Although the Crankee Yankee and I have been feeding and sheltering stray cats for years, we also feed the resident skunks—generations of them. They live under the shed in the back yard, and they feed right along with the cats. Every spring, we see the skunk moms shepherd their little ones around, and pretty soon they too join the dinner time throng.
Now we both love cats and skunks, but the Crankee Yankee seenms to have become the cat whisperer. Some of our most shy cats will eventually let the Crankee Yankee pat them; he has a way with them. This is how we came to adopt or Plumpy-Nut and Tinker; they were strays we fed for a long time. Winter was coming, and we had no way of knowing if they belonged to anyone.

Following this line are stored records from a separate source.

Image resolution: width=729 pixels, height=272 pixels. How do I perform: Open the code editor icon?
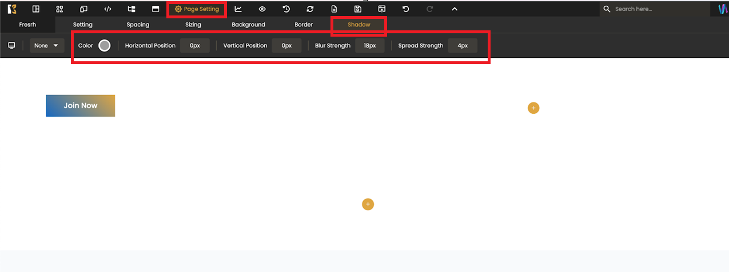107,9
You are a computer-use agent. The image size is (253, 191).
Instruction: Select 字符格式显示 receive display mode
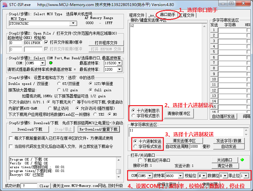pyautogui.click(x=133, y=116)
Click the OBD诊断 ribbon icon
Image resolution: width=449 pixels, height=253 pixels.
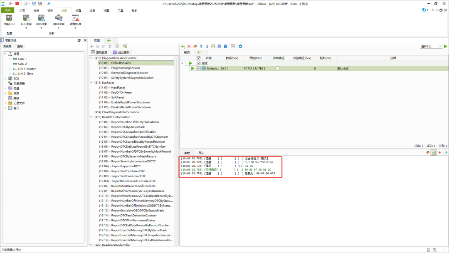pos(59,19)
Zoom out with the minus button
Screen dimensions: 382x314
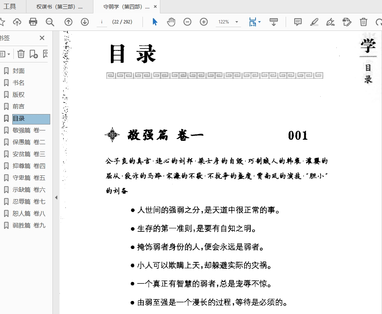tap(187, 22)
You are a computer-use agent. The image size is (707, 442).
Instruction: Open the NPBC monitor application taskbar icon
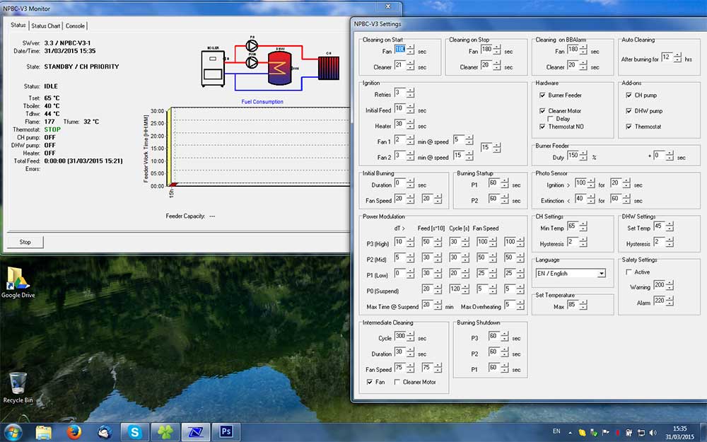coord(195,432)
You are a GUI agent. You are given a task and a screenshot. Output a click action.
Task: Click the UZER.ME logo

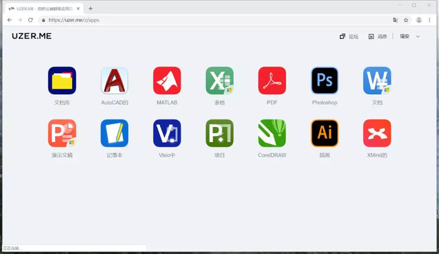(31, 36)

So the Crankee Yankee was able to get them into carriers, and we took them to our wonderful vet to be checked out. They got their shots, flea treatments, microchips, and Plumpy had to be neutered. They came home with us and are part of our happy family of five cats.
For me, it’s the skunks. I have always liked them, and think that they are adorable. They really don’t want to fight with you or spray you, but if you startle them, they will spray. When a skunk is getting ready to spray, they will first stare right at you and start thumping their front paws on the ground. This is their prelude to turning tail to spray. The first time I saw this was when I was filling up the “skunk bowl” with food.
A tiny skunk was watching me, and started thumping his little paws on the ground. I looked him in the eye and said, “Now look, Sunny Jim—I’m the one who feeds you. Mind your manners.”
And whether he understood or not, he stopped thumping, stretched out his front legs and lowered his little head. It looked almost as if he were bowing to me; it was hilarious. Even so, I am very careful not to startle a skunk of any age. As soon as the bowl was filled, I slowly walked near him and put it down on the ground. It only took him a minute to start eating.
Our latest little guy waits for the food and water to appear. I usually put this out around 4:30pm, but often a skunk or two will be waiting. This year the littlest one, whom we call “Arlo,” waits patiently for his grub before all the skunk crew arrives.
Now skunks as a rule do not see very well, but ironically their sense of smell is excellent. So is their hearing, so I’m not surprised when they appear to listen. As with humans, it isn’t always about the words, but the tone. I keep my voice low and soft, I don’t make any quick moves, and I keep a good distance between me and the skunks.
So far, it’s been a good deal for all of us. Who knew? All we and the cats and skunks know is that we are family. (Queue up “We Are Family” by Sister Sledge here.)